I recently used cursor scrollability, so I can show you a use case:github.com/cybertec-postgresql/db_migrator/blob/master/db_migrator--1.0.0.sql#L49
The goal is to get the query result count right away, without having to run a second query for it: you declare the cursor, move to the end of the result set, fetch the ROW_COUNT, then move back to the beginning of the result set and start fetching the result rows.
...I personally find that reading the PostgreSQL documentation gets you far, but only so far: for deep understanding, you have to read the code. It is usually well
documented and readable, and I have come to see it as an extension of the documentation that covers the details.
Thanks for the link to your SQL file at the line where you get the row count in the way that you describe. I saw that this is in the PL/pgSQL source text for function "materialize_foreign_table()" (~200 lines). And I saw that you use the cursor mechanism that we're discussing here in only one other function, "db_migrate_refresh()" (~480 lines). But this second one doesn't use the "move forward all" device to get a row count. I looked only at these two functions.
I noted that neither of these functions has a refcursor formal argument and that, rather, you open (i.e. create) each of the three cursors that you use within the two functions that uses them. I noted, too, that for the three "select" statements that you use to open your refcursors, none of these has an "order by". I noted that your code implements "create table destination" and "insert into destination... select from source..." where order doesn't matter.

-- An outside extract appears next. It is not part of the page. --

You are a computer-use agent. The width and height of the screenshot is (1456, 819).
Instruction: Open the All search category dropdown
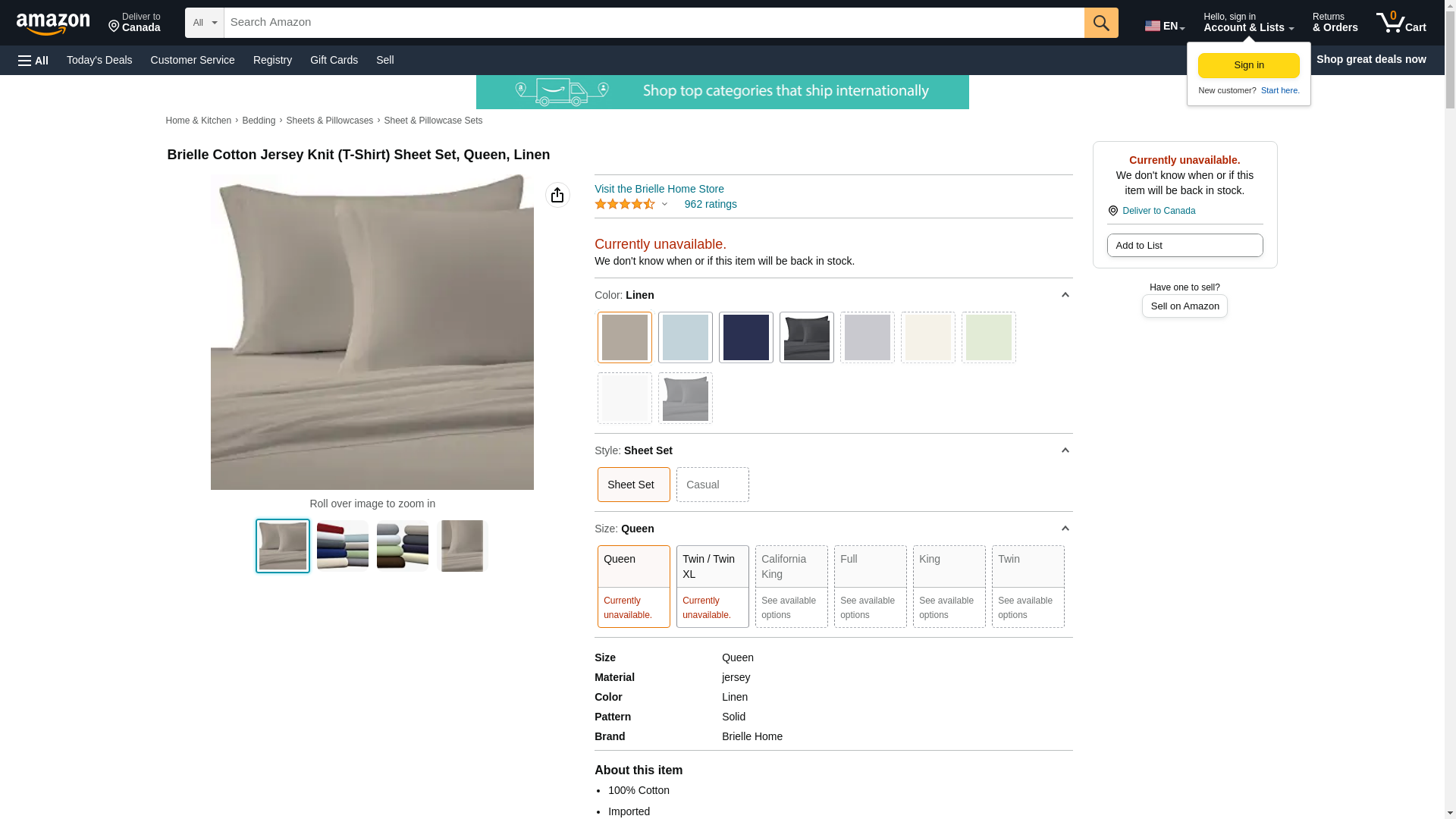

However, source code famously reveals only what it does and not what the author's intention, and overall design philosophy, is. I looked at the README accounts for these two functions here:
But these accounts say nothing about the design of their implementations. The accounts, and the bigger picture, seem to imply that read consistency in the presence of concurrent activity from other sessions is not a concern. I'm guessing that this is accounted for upstream from how the code that I'm looking at operates—i.e. that the source database is extracted to staging tables like, say, export does so that your code operates as the only session that reads from, creates, and populates the tables that it references.
The upshot, therefore, is that I'm afraid that I can only guess at why you use "open, fetch, close" on a refcursor rather than an ordinary cursor for loop. After all, you use the technique only to traverse metadata tables about partitions, subpartitions, and columns. I'd be astonished if such tables have humongous numbers of rows (like hundreds of millions).
As a sanity test, I did this:
create function s.t_count()
returns int
set search_path = pg_catalog, pg_temp
language plpgsql
as $body$
declare
cur refcursor := 'cur';
n int not null := 0;
begin
open cur for select v from s.t;
move forward all in cur;
get diagnostics n = row_count;
move absolute 0 in cur;
return n;
end;
$body$;
returns int
set search_path = pg_catalog, pg_temp
language plpgsql
as $body$
declare
cur refcursor := 'cur';
n int not null := 0;
begin
open cur for select v from s.t;
move forward all in cur;
get diagnostics n = row_count;
move absolute 0 in cur;
return n;
end;
$body$;
Then I timed these two alternatives on a test table with ten million rows.
select count(*) from s.t;
select s.t_count();
select s.t_count();
They both got the same answer. But my function took about twice as long as the native count(*). Mind you, with "only" 10 million rows (and using a PG cluster in a VM on my Mac Book) the times were tiny: ~600ms versus ~300ms.
Then I tried this:
create procedure s.p(tab in text, mode in text)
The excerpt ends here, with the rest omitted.